> Exercise:
Each line below from the one containing "The image size is (1129, 537)." through the one containing "You are a computer-use agent. 1581x715" is to be given again exactly, and no line outside that span.

Saved entries
====

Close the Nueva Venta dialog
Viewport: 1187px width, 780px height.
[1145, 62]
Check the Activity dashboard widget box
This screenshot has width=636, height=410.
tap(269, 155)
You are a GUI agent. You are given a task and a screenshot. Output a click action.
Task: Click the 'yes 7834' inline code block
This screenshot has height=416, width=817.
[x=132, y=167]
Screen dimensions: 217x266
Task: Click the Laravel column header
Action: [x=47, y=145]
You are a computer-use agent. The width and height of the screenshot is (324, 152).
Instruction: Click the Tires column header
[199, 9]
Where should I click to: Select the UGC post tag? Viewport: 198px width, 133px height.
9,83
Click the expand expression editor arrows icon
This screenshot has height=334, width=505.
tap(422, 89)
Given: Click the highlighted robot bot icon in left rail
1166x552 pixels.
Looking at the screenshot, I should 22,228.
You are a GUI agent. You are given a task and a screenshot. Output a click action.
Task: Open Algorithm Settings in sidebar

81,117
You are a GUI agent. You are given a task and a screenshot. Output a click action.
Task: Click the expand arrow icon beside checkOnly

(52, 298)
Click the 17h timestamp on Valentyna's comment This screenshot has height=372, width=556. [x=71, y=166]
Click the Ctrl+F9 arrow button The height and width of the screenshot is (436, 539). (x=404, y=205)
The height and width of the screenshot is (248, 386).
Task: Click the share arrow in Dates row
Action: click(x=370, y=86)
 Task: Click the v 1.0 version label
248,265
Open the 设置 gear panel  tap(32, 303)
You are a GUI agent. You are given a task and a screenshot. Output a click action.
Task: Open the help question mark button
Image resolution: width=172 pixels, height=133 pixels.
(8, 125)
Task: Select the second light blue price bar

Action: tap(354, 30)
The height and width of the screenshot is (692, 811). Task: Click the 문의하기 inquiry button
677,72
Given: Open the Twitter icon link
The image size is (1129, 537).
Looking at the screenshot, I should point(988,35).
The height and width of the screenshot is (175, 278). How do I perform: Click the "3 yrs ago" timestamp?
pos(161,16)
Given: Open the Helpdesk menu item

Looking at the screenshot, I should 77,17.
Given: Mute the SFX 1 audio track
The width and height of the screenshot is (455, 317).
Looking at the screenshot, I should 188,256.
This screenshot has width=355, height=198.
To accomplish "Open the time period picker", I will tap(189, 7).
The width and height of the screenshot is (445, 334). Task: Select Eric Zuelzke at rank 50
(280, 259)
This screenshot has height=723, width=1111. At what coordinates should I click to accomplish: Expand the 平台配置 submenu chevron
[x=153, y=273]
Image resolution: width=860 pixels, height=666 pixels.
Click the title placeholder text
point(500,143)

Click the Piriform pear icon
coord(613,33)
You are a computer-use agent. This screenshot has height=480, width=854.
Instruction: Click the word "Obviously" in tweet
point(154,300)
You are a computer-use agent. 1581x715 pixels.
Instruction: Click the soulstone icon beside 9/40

====

> Task answer:
The image size is (1129, 537).
Looking at the screenshot, I should point(988,35).
The height and width of the screenshot is (175, 278). How do I perform: Click the "3 yrs ago" timestamp?
pos(161,16)
Given: Open the Helpdesk menu item

Looking at the screenshot, I should 77,17.
Given: Mute the SFX 1 audio track
The width and height of the screenshot is (455, 317).
Looking at the screenshot, I should 188,256.
This screenshot has width=355, height=198.
To accomplish "Open the time period picker", I will tap(189, 7).
The width and height of the screenshot is (445, 334). Task: Select Eric Zuelzke at rank 50
(280, 259)
This screenshot has height=723, width=1111. At what coordinates should I click to accomplish: Expand the 平台配置 submenu chevron
[x=153, y=273]
Image resolution: width=860 pixels, height=666 pixels.
Click the title placeholder text
point(500,143)

Click the Piriform pear icon
coord(613,33)
You are a computer-use agent. This screenshot has height=480, width=854.
Instruction: Click the word "Obviously" in tweet
point(154,300)
You are a computer-use agent. 1581x715 pixels.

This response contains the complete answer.